Extracted information START

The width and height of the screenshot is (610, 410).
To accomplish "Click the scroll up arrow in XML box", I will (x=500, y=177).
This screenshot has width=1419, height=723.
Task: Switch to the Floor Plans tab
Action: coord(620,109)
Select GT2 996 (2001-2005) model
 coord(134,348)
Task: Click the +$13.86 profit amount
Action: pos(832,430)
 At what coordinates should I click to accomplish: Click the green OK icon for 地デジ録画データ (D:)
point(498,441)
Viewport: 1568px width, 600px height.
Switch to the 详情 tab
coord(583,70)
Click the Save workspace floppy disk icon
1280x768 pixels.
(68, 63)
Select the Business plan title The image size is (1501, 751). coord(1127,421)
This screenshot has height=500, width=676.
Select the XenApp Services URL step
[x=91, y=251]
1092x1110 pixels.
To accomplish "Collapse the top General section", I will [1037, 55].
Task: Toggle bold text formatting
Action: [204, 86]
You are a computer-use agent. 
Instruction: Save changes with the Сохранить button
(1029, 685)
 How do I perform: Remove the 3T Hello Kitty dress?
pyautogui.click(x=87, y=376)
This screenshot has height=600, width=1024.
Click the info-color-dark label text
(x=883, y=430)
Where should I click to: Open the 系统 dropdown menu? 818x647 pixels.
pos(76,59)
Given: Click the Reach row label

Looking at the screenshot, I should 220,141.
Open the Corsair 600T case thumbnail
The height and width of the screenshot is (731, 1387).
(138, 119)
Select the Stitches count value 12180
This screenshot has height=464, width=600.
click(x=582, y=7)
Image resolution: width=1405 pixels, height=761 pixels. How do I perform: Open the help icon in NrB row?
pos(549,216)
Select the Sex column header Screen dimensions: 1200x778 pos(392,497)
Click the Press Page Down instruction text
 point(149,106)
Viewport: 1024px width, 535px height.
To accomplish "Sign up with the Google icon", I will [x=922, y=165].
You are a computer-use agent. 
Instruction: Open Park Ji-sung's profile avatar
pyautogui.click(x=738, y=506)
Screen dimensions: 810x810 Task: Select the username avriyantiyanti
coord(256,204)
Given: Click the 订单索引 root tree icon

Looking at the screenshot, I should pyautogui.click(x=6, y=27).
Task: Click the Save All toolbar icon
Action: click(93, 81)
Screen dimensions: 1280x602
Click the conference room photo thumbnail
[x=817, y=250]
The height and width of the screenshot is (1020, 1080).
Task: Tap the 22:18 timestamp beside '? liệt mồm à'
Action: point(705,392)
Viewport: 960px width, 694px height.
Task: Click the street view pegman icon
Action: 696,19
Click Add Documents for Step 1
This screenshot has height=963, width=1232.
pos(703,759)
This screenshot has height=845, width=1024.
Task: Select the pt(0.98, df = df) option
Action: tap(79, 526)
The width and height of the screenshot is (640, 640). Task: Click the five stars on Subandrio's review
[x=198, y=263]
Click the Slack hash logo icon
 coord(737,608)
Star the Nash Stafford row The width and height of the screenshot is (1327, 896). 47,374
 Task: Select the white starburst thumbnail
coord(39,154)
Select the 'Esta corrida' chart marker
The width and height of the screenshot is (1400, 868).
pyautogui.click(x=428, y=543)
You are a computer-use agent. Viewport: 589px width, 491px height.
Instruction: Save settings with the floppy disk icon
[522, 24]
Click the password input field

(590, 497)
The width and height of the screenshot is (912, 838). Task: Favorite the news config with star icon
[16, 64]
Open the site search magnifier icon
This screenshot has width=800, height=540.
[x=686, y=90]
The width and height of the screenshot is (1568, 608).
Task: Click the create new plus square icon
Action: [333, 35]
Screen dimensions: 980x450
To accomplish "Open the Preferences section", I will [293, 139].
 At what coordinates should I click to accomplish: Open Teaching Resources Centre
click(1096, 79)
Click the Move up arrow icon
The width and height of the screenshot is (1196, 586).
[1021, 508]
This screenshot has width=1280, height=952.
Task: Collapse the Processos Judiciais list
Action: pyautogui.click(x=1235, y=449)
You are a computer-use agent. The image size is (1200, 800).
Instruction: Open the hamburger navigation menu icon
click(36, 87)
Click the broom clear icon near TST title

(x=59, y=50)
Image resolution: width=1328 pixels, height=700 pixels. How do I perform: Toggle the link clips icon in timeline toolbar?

Extracted information END

## [Assigned task]
When transcribing the data, keep every line exactly as it is.

## [Response to the task]
The width and height of the screenshot is (610, 410).
To accomplish "Click the scroll up arrow in XML box", I will (x=500, y=177).
This screenshot has width=1419, height=723.
Task: Switch to the Floor Plans tab
Action: coord(620,109)
Select GT2 996 (2001-2005) model
 coord(134,348)
Task: Click the +$13.86 profit amount
Action: pos(832,430)
 At what coordinates should I click to accomplish: Click the green OK icon for 地デジ録画データ (D:)
point(498,441)
Viewport: 1568px width, 600px height.
Switch to the 详情 tab
coord(583,70)
Click the Save workspace floppy disk icon
1280x768 pixels.
(68, 63)
Select the Business plan title The image size is (1501, 751). coord(1127,421)
This screenshot has height=500, width=676.
Select the XenApp Services URL step
[x=91, y=251]
1092x1110 pixels.
To accomplish "Collapse the top General section", I will [1037, 55].
Task: Toggle bold text formatting
Action: [204, 86]
You are a computer-use agent. 
Instruction: Save changes with the Сохранить button
(1029, 685)
 How do I perform: Remove the 3T Hello Kitty dress?
pyautogui.click(x=87, y=376)
This screenshot has height=600, width=1024.
Click the info-color-dark label text
(x=883, y=430)
Where should I click to: Open the 系统 dropdown menu? 818x647 pixels.
pos(76,59)
Given: Click the Reach row label

Looking at the screenshot, I should 220,141.
Open the Corsair 600T case thumbnail
The height and width of the screenshot is (731, 1387).
(138, 119)
Select the Stitches count value 12180
This screenshot has height=464, width=600.
click(x=582, y=7)
Image resolution: width=1405 pixels, height=761 pixels. How do I perform: Open the help icon in NrB row?
pos(549,216)
Select the Sex column header Screen dimensions: 1200x778 pos(392,497)
Click the Press Page Down instruction text
 point(149,106)
Viewport: 1024px width, 535px height.
To accomplish "Sign up with the Google icon", I will [x=922, y=165].
You are a computer-use agent. 
Instruction: Open Park Ji-sung's profile avatar
pyautogui.click(x=738, y=506)
Screen dimensions: 810x810 Task: Select the username avriyantiyanti
coord(256,204)
Given: Click the 订单索引 root tree icon

Looking at the screenshot, I should pyautogui.click(x=6, y=27).
Task: Click the Save All toolbar icon
Action: click(93, 81)
Screen dimensions: 1280x602
Click the conference room photo thumbnail
[x=817, y=250]
The height and width of the screenshot is (1020, 1080).
Task: Tap the 22:18 timestamp beside '? liệt mồm à'
Action: point(705,392)
Viewport: 960px width, 694px height.
Task: Click the street view pegman icon
Action: 696,19
Click Add Documents for Step 1
This screenshot has height=963, width=1232.
pos(703,759)
This screenshot has height=845, width=1024.
Task: Select the pt(0.98, df = df) option
Action: tap(79, 526)
The width and height of the screenshot is (640, 640). Task: Click the five stars on Subandrio's review
[x=198, y=263]
Click the Slack hash logo icon
 coord(737,608)
Star the Nash Stafford row The width and height of the screenshot is (1327, 896). 47,374
 Task: Select the white starburst thumbnail
coord(39,154)
Select the 'Esta corrida' chart marker
The width and height of the screenshot is (1400, 868).
pyautogui.click(x=428, y=543)
You are a computer-use agent. Viewport: 589px width, 491px height.
Instruction: Save settings with the floppy disk icon
[522, 24]
Click the password input field

(590, 497)
The width and height of the screenshot is (912, 838). Task: Favorite the news config with star icon
[16, 64]
Open the site search magnifier icon
This screenshot has width=800, height=540.
[x=686, y=90]
The width and height of the screenshot is (1568, 608).
Task: Click the create new plus square icon
Action: [333, 35]
Screen dimensions: 980x450
To accomplish "Open the Preferences section", I will [293, 139].
 At what coordinates should I click to accomplish: Open Teaching Resources Centre
click(1096, 79)
Click the Move up arrow icon
The width and height of the screenshot is (1196, 586).
[1021, 508]
This screenshot has width=1280, height=952.
Task: Collapse the Processos Judiciais list
Action: pyautogui.click(x=1235, y=449)
You are a computer-use agent. The image size is (1200, 800).
Instruction: Open the hamburger navigation menu icon
click(36, 87)
Click the broom clear icon near TST title

(x=59, y=50)
Image resolution: width=1328 pixels, height=700 pixels. How do I perform: Toggle the link clips icon in timeline toolbar?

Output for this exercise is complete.